Oddly, the show didn’t initially take off. Eventually, though, it caught on and has been thriving even since. Its blend of comedy and music started to appeal to many people and has landed countless nominations and awards from the American Comedy groups, TV Guide and its readers and, of course, the Emmys. The basis for the show came directly from its creator and point man Lorne Michaels. He has been behind the scenes of the show since the beginning and occasionally does cameos on it.

Yet, perhaps the main thing “SNL” is known for is its cast. The ensemble has changed a lot over the years, but one thing is true for the “players,” 95 percent of them have gone on to film careers. Granted not all of them have been good film careers, but “SNL” has served as the vehicle of movement from the small screen to the big screen. Adam Sandler, Chris Farley and Mike Myers all got their starts on “Saturday Night Live.” Each has created his own distinct character that many people tuned in each week to see. From Matt Foley, motivational speaker to The Church Lady, each had a style all their own.

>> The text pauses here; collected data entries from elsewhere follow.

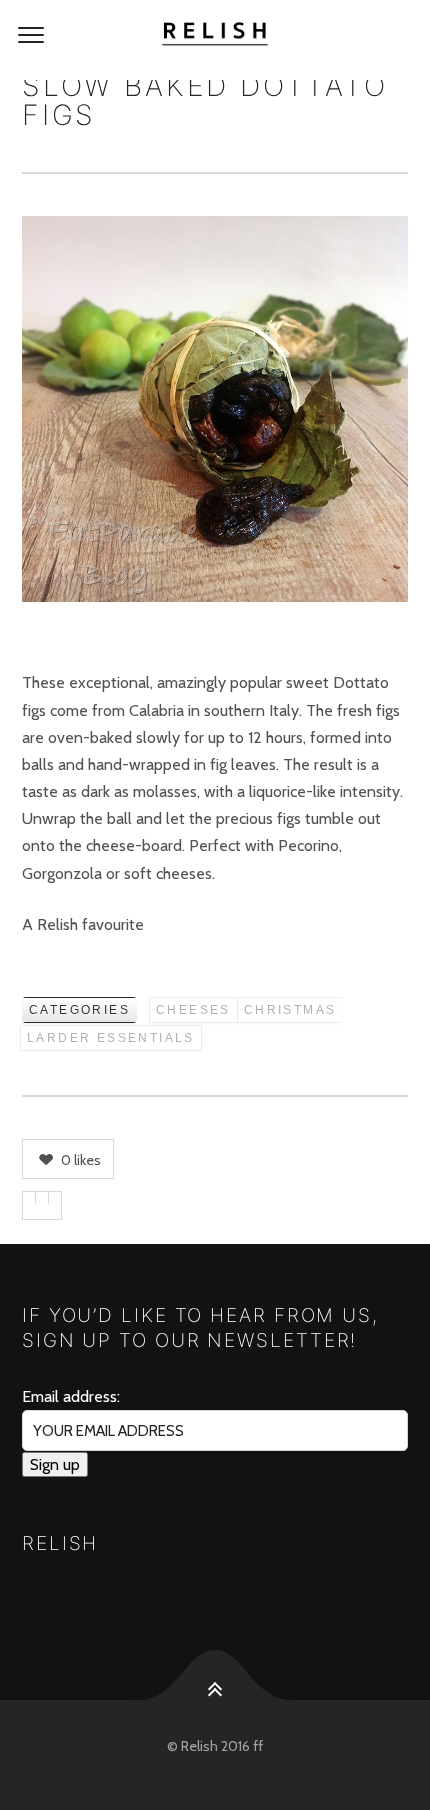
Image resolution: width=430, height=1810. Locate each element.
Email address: (71, 1396)
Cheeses (193, 1010)
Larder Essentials (111, 1038)
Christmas (290, 1010)
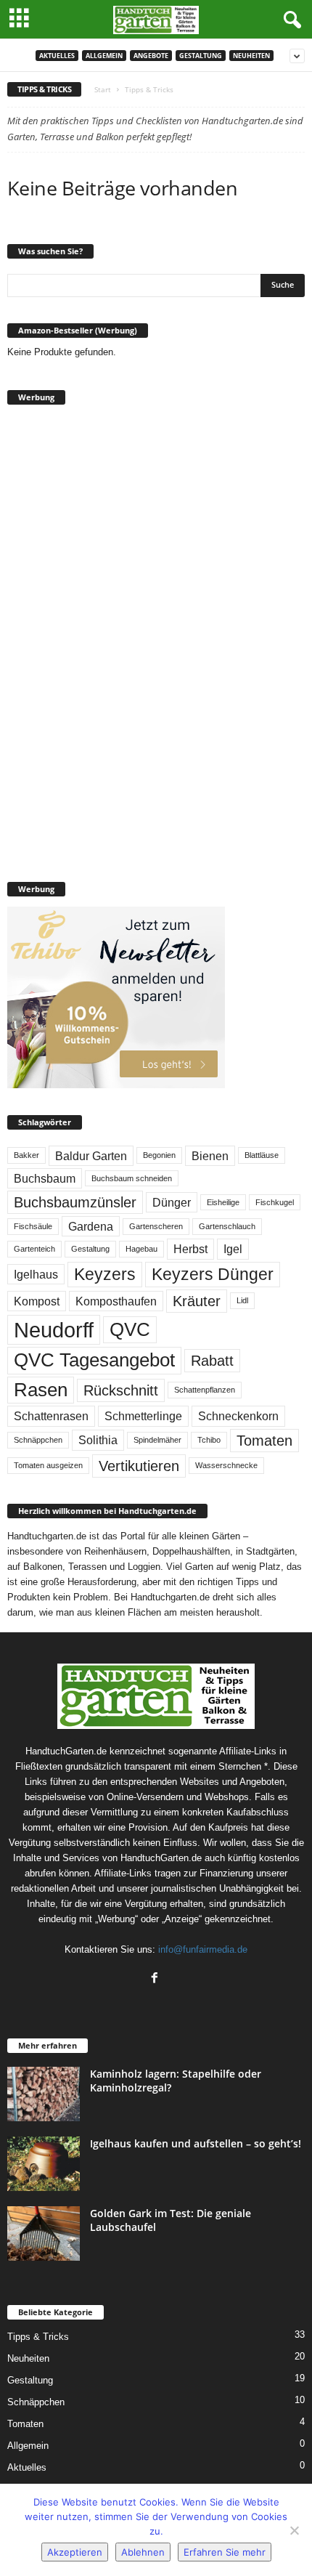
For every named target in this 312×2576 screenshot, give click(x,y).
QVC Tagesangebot (94, 1360)
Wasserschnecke (226, 1465)
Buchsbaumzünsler (75, 1202)
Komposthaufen (116, 1301)
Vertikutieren (139, 1466)
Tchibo (209, 1439)
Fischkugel (274, 1202)
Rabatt (212, 1361)
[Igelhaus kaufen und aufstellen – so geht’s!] (43, 2163)
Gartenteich (34, 1248)
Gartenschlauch (227, 1226)
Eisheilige (223, 1202)
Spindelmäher (157, 1439)
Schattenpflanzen (204, 1389)
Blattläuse (262, 1155)
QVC (130, 1329)
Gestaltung (200, 55)
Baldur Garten (91, 1155)
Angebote (151, 55)
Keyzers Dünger (213, 1274)
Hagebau (141, 1248)
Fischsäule (33, 1226)
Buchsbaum (44, 1178)
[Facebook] (156, 1979)
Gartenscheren (156, 1226)
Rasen (40, 1390)
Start (102, 89)
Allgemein (104, 55)
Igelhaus (36, 1274)
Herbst (190, 1248)
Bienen (210, 1155)
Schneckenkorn (238, 1415)
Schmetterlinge (143, 1415)
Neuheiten (251, 55)
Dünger (171, 1202)
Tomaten (264, 1441)
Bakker (26, 1155)
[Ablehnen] (294, 2530)
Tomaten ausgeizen (48, 1465)
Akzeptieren (74, 2552)
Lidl (242, 1300)
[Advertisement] (116, 633)
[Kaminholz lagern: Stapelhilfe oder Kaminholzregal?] (43, 2094)
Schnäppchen (38, 1439)
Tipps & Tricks (38, 2336)
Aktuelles (57, 55)
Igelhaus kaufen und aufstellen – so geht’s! (195, 2143)
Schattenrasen (51, 1415)
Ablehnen (143, 2552)
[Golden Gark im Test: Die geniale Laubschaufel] (43, 2233)
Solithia (98, 1439)
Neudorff (54, 1330)
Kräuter (197, 1301)
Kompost (36, 1301)
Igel (232, 1248)
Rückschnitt (120, 1390)
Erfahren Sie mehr (225, 2552)
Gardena (90, 1226)
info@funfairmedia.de (202, 1949)
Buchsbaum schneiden (131, 1178)
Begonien (159, 1155)
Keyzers (105, 1274)
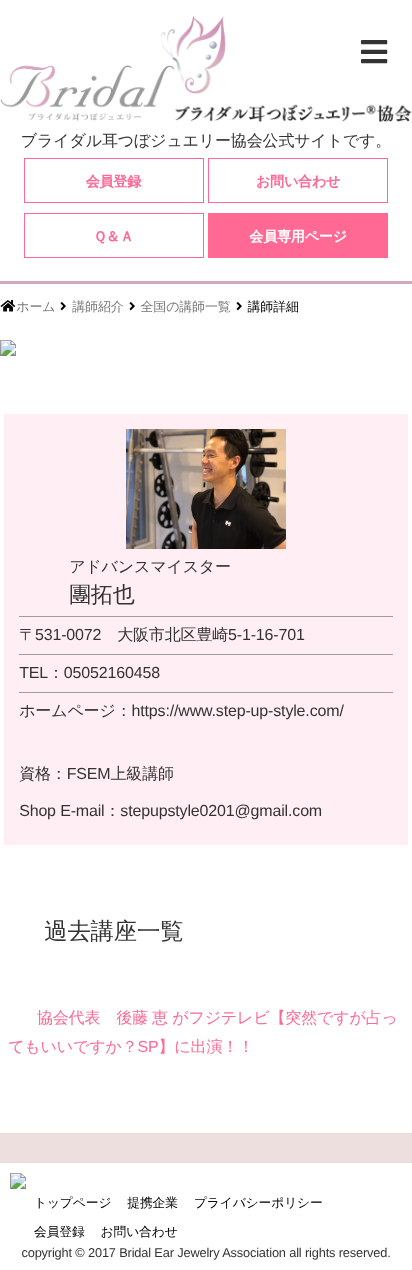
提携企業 (152, 1202)
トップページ (72, 1202)
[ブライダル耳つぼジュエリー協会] (206, 68)
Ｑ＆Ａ (113, 236)
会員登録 (113, 181)
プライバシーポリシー (258, 1202)
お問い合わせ (298, 181)
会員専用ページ (299, 236)
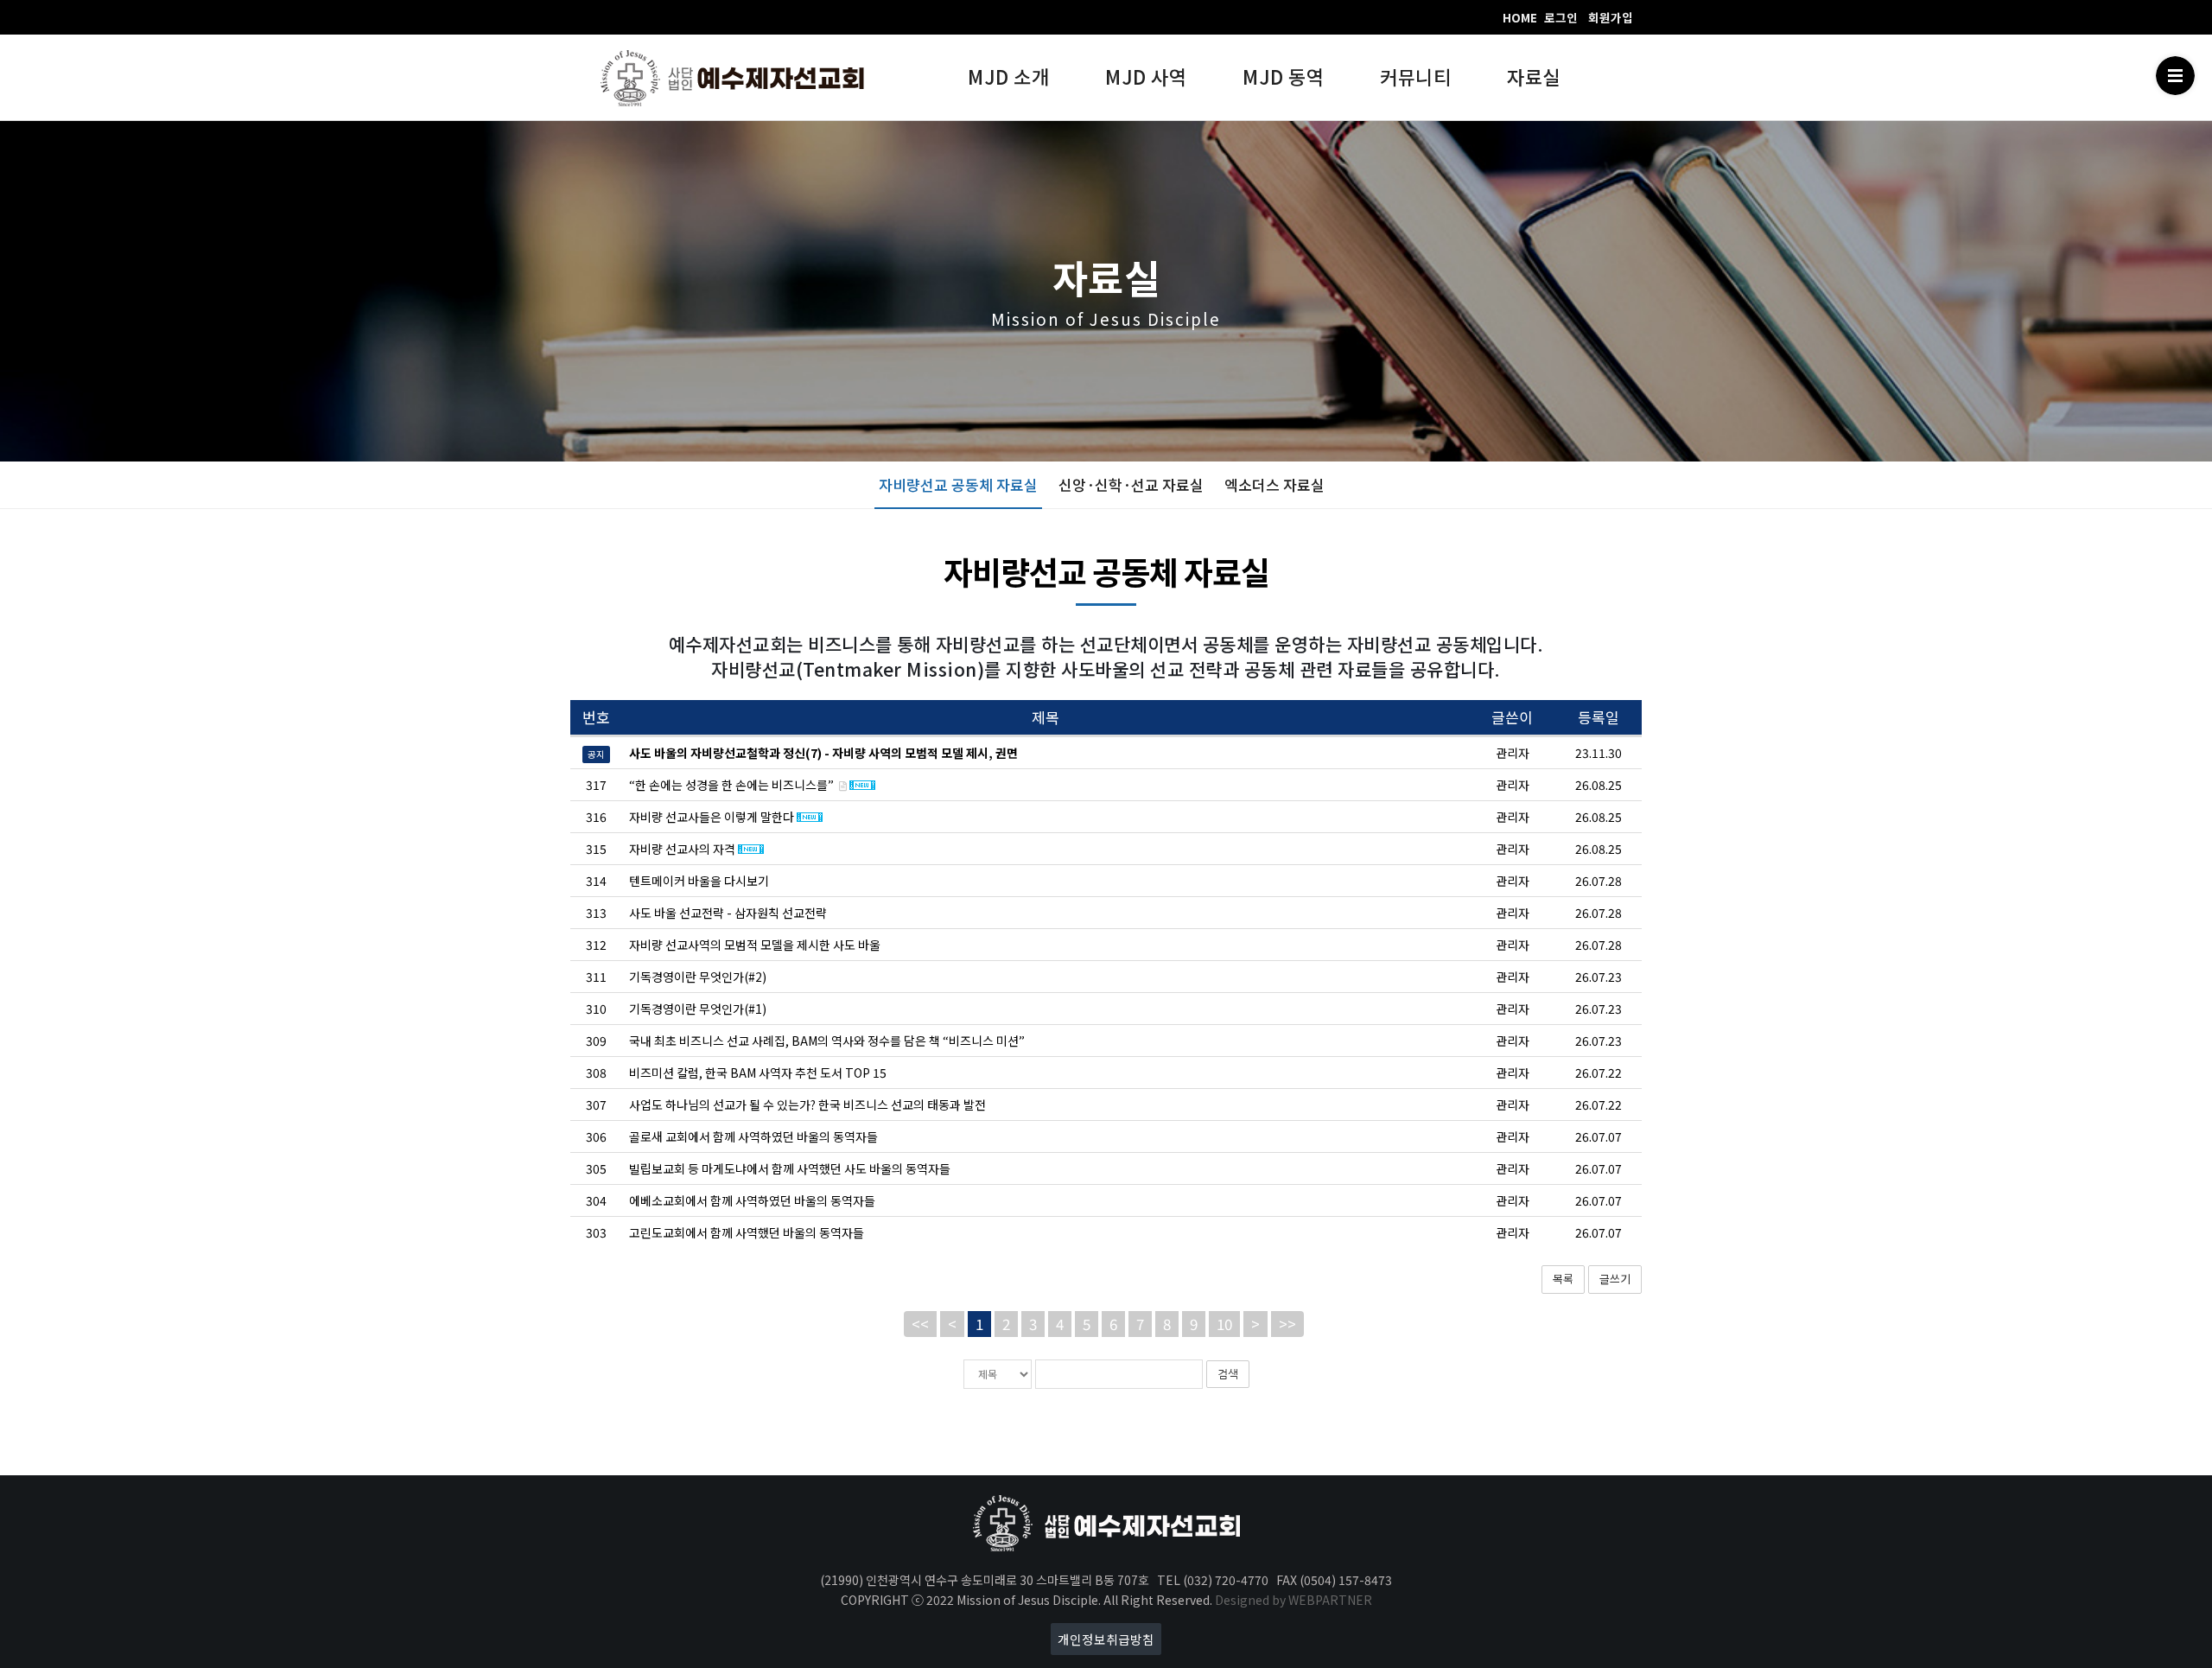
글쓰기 (1614, 1278)
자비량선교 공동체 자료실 (958, 484)
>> (1287, 1323)
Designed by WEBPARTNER (1293, 1599)
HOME (1520, 17)
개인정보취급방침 (1106, 1639)
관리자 (1512, 784)
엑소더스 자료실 (1274, 484)
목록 (1563, 1278)
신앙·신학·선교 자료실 (1131, 484)
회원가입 (1610, 17)
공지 (596, 754)
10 (1224, 1323)
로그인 (1561, 17)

Compare that to “Mad TV,” and it may seem like the FOX show could never come out of the “SNL” shadow, but that is only at first glance. The show premiered in fall 1995 and last year passed the coveted 100th episode milestone.

Airing a half-hour before “SNL,” this hour-long show takes the “SNL” style and does the opposite. Based on the hit, “Mad Magazine,” the show is edgier and further tests the boundaries than its nightly competitor. It is a surprise the show gets away with some of the skits it pulls off, especially holding an early time slot.

“MAD TV” does things its own way. It is not live. “SNL” is one of the few nighttime shows that is live for every episode. This makes the show stand out. “MAD TV” has no catch phrase to start the show and most sketches are not based on real events; they are creations of the show’s ensemble cast. Yes, of course the show does mix in the occasional presidential banter (who couldn’t pass up a chance to at least mention the name “Monica”), but “SNL” is more advanced in that field.

Here are the main differences between the shows. For starters “MAD TV” does not have a different guest host every week. Insteadit incorporates the guest celebrities into the sketches and sometimes hype their appearance, but sometimes they don’t and simply allow it be a surprise for their fans. “SNL” occasionally adds a guest star into the mix along side the guest host, but “MAD TV” as of late has been doing it more.

“MAD TV” does follow an almost identical musical path as “SNL.” Generally there is a musical guest, but viewers do not know who the guest will be before the show airs.

The two shows draw their cast members from the same pools; either from “The Groundlings,” the “Kids In The Hall” or the “Second Comedy Theatre” in Toronto. These ensembles are made up of some of today’s top young comic stars. Both show’s material is fresh and lively. Its style is all there own, yet “SNL” has the edge by being live, but “MAD” has the advantage of being newer. Each show has its own voice but to decide which one is better is best left up to the fans.